Exercise text |
☆ ☆ ☆
AUT’s Pacific Islands Families (PIF) Study has been awarded three research grants, each worth $1.2 million over three years, by the Health Research Council of New Zealand.
The funding will enable vital research on mental health, respiratory health and hearing loss among Pacific peoples in New Zealand. This diverse group is over-represented in adverse health and social statistics, contributing to higher rates of communicable and non-communicable disease.
“This decision reflects the need for robust research to inform public policy and practice, in order to achieve more equitable health outcomes for Pacific peoples,” says Dr El-Shadan Tautolo, Director of the PIF Study.
Established in 2000, the PIF study has tracked 1398 Pacific children from birth to the present day – monitoring their health and development at key stages, as well as socio-cultural influences and the family environment.
All the children involved in the study were born at Auckland’s Middlemore Hospital during the same year.
Having yielded 120 scientific research papers to date, the PIF Study has been instrumental in the advancement of culturally specific information about the Pacific population in New Zealand. Prior to its inception, there was little evidence to support coordinated public health interventions for Pacific peoples.
The study is part of the Centre for Pacific Health & Development Research, housed at South Campus – an emerging hub for Māori and Pacific research in South Auckland.
The three funded projects are:
Associate Professor Peter Larmer, Acting Dean of the Faculty of Health & Environmental Sciences, says these are important and neglected areas of research in a high needs population.
☆ ☆ ☆
Information provided |
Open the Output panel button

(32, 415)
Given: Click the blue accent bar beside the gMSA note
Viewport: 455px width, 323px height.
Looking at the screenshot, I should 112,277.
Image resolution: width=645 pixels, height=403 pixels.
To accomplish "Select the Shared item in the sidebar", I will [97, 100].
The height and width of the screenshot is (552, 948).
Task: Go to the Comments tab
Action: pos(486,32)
☆ ☆ ☆
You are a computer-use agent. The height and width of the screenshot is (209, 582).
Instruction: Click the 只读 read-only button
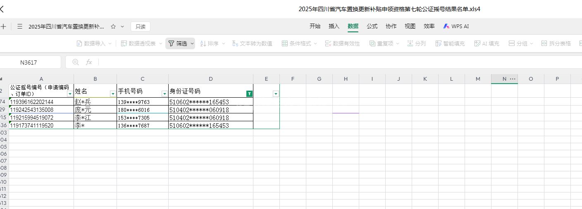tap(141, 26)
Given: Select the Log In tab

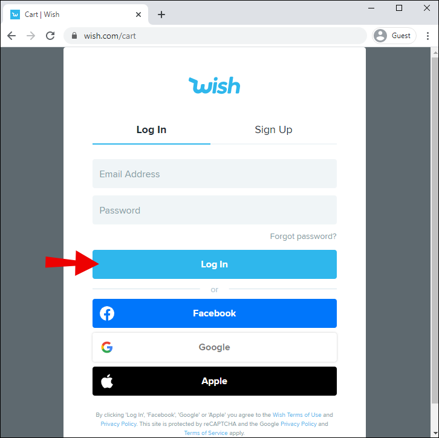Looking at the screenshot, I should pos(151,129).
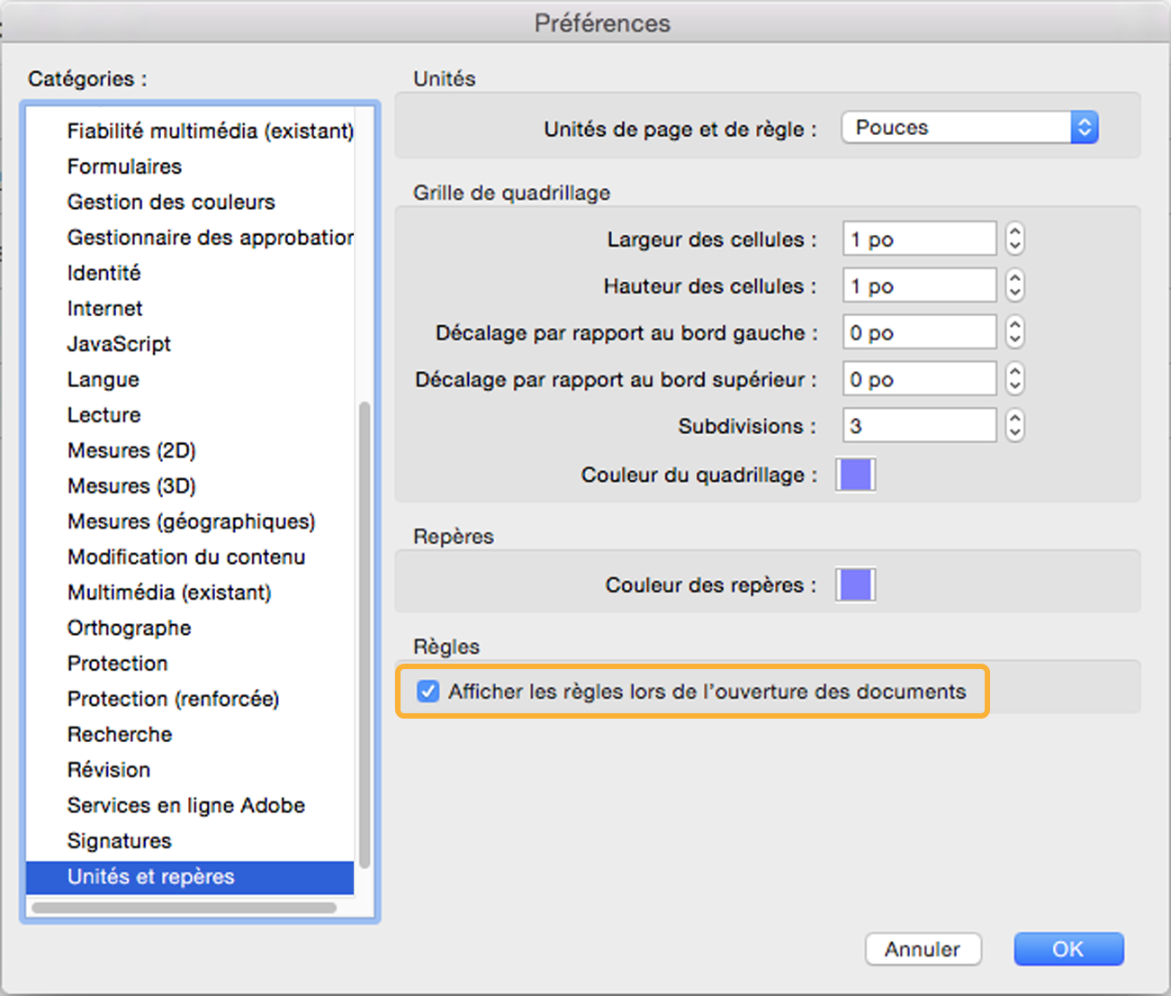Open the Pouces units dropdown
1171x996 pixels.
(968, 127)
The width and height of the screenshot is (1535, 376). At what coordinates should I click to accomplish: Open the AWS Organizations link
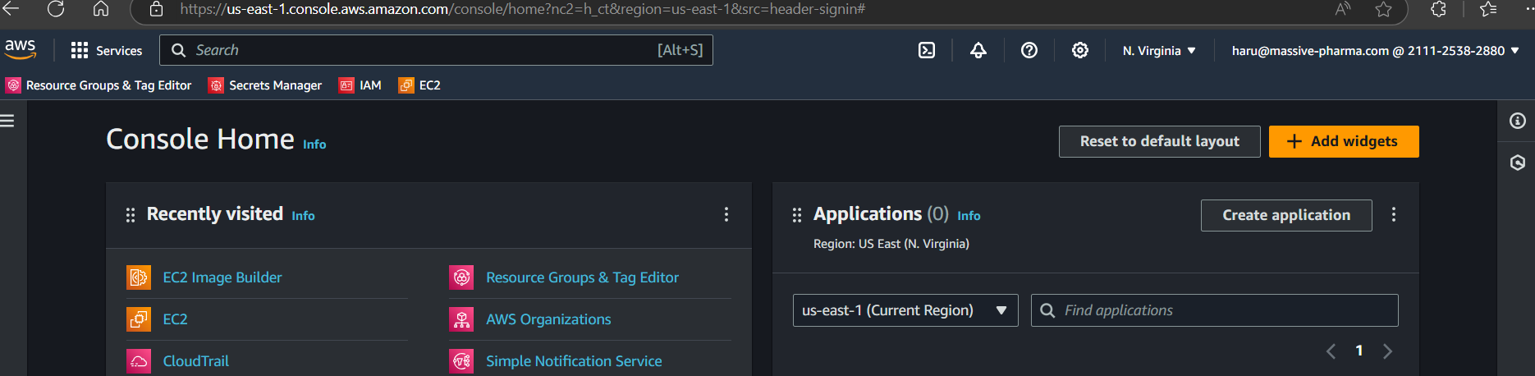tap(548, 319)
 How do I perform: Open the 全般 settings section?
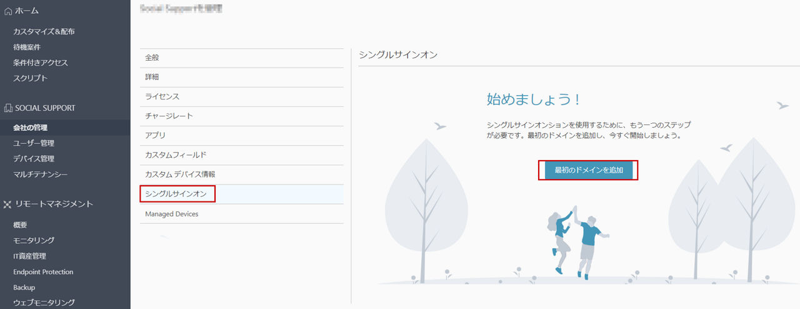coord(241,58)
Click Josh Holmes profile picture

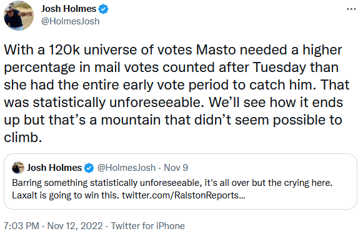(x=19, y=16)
☆ ☆ ☆
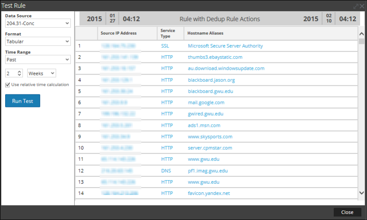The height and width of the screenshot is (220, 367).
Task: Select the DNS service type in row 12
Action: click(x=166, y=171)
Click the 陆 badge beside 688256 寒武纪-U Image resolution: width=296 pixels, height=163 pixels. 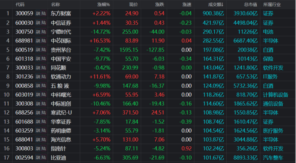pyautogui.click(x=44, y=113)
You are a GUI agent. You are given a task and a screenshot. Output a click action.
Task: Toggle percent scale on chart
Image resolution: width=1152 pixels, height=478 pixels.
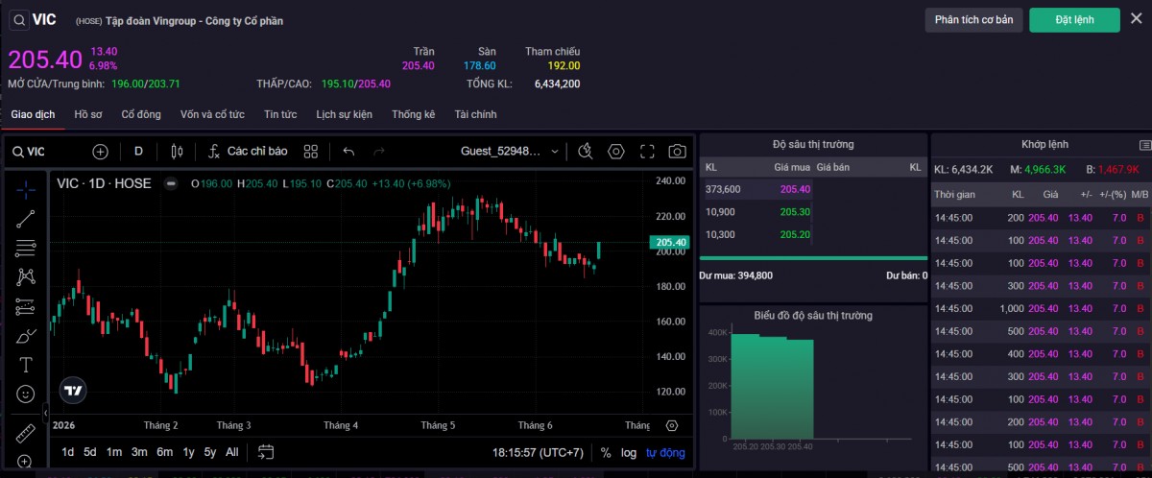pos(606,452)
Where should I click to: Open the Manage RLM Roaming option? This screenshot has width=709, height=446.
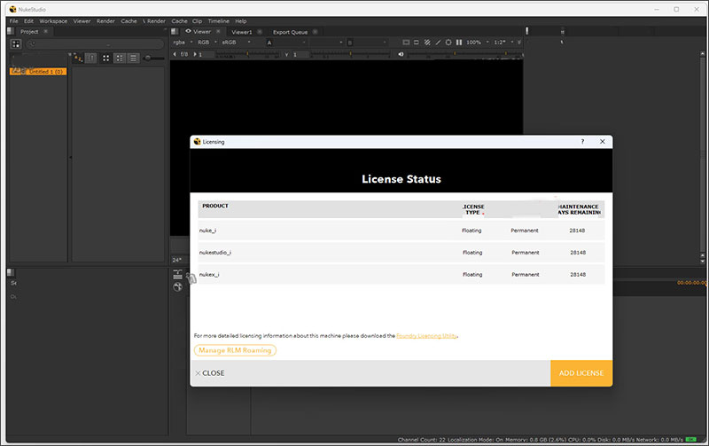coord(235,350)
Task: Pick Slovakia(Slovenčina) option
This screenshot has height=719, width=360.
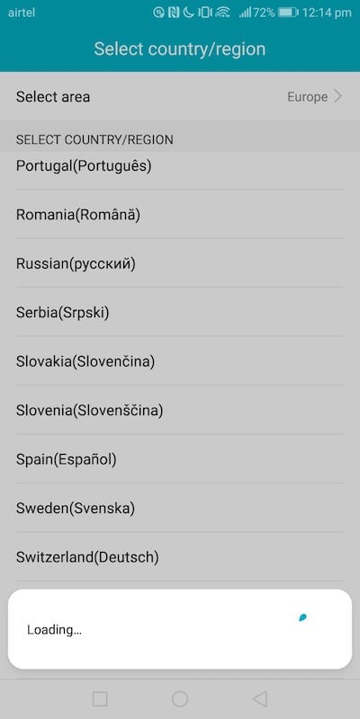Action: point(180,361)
☆ ☆ ☆
Exercise A |
According to the article on the PIF Study grants, in what year was the study established?
Exercise B |
List every area of health that the article on the PIF Study grants says the new funding will support research on.
Exercise C |
Rewrite the part of the article on the PIF Study grants that opens with the words containing "All the children" and closes with "in South Auckland.", replacing "South Campus" with "North Campus".

Answer space A |
2000

Answer space B |
mental health, respiratory health, hearing loss

Answer space C |
All the children involved in the study were born at Auckland’s Middlemore Hospital during the same year.
Having yielded 120 scientific research papers to date, the PIF Study has been instrumental in the advancement of culturally specific information about the Pacific population in New Zealand. Prior to its inception, there was little evidence to support coordinated public health interventions for Pacific peoples.
The study is part of the Centre for Pacific Health & Development Research, housed at North Campus – an emerging hub for Māori and Pacific research in South Auckland.